Sweetener Blends Evaluation
Opertech Bio has extensive experience and well-established protocols for rapid and precise evaluation of sweetener blends to achieve close approximation to the taste quality of sucrose at reduced calorie load. Contrary to popular belief, not all non-nutritive sweeteners are easy to distinguish from the taste of sucrose, and the ability to distinguish among sweeteners varies across individuals.
However, the interactive algorithms developed by Opertech train all subjects to achieve stable patterns of performance that reliably indicate the degree of sucrose-taste similarity among sweeteners. With a quantification of sucrose-similarity, clients can then design informed strategies for testing blends of sucrose with the most effective non-nutritive sweeteners for calorie reduction.
Evaluating Complex Taste Systems
The TāStation® is capable of examining any category of taste stimulus, including salty, sour, and umami tastes, and even more complex formulated taste systems, such as chicken stock. All that is required is that the taste quality of interest be objectively defined by a standard, which will then serve as the comparator in the TāStation® method.
Examples of complex taste systems quantitatively profiled using Opertech's TāStation® technology include chicken stock, orange juice, chemesthetic agents such as capsaicin and mustard oil, nicotine, synthetic gastric juice, fruit flavorings, and cooling agents.
Pharmaceutical Taste Assessments
Testing the palatability and bitterness of oral liquid-pharmaceuticals can be time consuming and costly, as conventional testing can expose test subjects to large amounts of active pharmaceutical ingredients (APIs), with most subjects reaching the maximum dosage after just a single sample. As a result, formulation development usually proceeds as guesswork without the inclusion of the API until the very end. This is often an ineffective strategy for medicinal taste improvement.
Using the TāStation®, subjects receive just 0.2 mL of the formulation per sample, allowing direct taste assessment of the API with total exposures—over 96 samples—usually measured at a fraction of a single dose. The low exposure further allows screening of ingredients for their ability to block the bitterness of the API, and since 96 wells are available in each TāStation® test, many different compounds can be evaluated in replicate for their effectiveness, in just 45 minutes.

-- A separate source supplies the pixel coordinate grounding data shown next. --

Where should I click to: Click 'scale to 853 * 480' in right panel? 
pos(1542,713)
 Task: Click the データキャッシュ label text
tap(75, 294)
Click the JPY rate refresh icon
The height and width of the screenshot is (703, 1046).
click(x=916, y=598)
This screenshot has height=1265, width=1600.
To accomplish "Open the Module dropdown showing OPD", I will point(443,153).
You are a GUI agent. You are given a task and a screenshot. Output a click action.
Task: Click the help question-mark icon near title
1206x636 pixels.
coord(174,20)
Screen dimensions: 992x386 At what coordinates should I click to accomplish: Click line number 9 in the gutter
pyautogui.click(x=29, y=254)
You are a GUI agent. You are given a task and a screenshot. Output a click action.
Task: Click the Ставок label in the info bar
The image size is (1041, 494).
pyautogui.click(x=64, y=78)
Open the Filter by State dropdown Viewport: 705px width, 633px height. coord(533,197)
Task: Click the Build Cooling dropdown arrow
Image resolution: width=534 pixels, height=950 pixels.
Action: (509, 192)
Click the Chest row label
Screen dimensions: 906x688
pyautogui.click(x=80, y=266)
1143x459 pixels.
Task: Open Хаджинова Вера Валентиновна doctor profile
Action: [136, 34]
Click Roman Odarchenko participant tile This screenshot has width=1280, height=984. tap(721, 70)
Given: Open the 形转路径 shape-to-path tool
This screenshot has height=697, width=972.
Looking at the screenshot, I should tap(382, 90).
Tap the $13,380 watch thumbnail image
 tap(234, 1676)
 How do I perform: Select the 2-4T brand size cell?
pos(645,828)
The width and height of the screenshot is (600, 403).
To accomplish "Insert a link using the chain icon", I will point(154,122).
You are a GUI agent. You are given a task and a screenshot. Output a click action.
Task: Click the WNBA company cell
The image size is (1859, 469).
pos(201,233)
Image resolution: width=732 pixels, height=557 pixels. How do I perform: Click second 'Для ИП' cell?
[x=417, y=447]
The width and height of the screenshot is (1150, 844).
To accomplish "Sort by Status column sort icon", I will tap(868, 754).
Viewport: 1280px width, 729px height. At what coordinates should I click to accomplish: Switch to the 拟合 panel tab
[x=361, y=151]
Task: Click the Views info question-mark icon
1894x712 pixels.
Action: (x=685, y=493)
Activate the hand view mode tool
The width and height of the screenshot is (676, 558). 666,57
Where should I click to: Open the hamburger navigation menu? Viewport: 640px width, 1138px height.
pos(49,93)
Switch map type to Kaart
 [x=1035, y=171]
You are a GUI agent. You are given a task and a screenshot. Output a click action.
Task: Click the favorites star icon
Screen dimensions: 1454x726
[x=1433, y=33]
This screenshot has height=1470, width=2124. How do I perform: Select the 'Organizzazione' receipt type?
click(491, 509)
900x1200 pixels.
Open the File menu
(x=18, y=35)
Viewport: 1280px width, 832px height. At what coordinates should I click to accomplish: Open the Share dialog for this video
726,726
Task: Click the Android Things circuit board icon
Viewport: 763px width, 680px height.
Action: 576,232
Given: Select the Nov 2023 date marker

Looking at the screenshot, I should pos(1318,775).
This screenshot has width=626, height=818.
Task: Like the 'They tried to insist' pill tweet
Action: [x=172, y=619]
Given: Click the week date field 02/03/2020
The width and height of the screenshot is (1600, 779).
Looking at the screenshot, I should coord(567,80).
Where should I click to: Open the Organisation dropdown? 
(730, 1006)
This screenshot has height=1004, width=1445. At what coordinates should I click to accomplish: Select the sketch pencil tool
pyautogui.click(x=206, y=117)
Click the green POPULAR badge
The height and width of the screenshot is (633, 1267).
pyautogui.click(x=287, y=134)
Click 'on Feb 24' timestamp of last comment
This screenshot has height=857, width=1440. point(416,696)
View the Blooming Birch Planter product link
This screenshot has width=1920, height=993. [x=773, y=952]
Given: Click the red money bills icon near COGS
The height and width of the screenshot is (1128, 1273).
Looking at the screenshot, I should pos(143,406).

The data generated from these tests are objective, accurate, and repeatable, and bitter-blocking effectiveness is detected with high resolution. Companies quickly discover ingredients with promise, while eliminating those that do not work toward meeting their objectives in formulation development. This represents a major advancement in how pharmaceutical assessments can be conducted, delivering significant improvement in the quality of actionable and impactful data.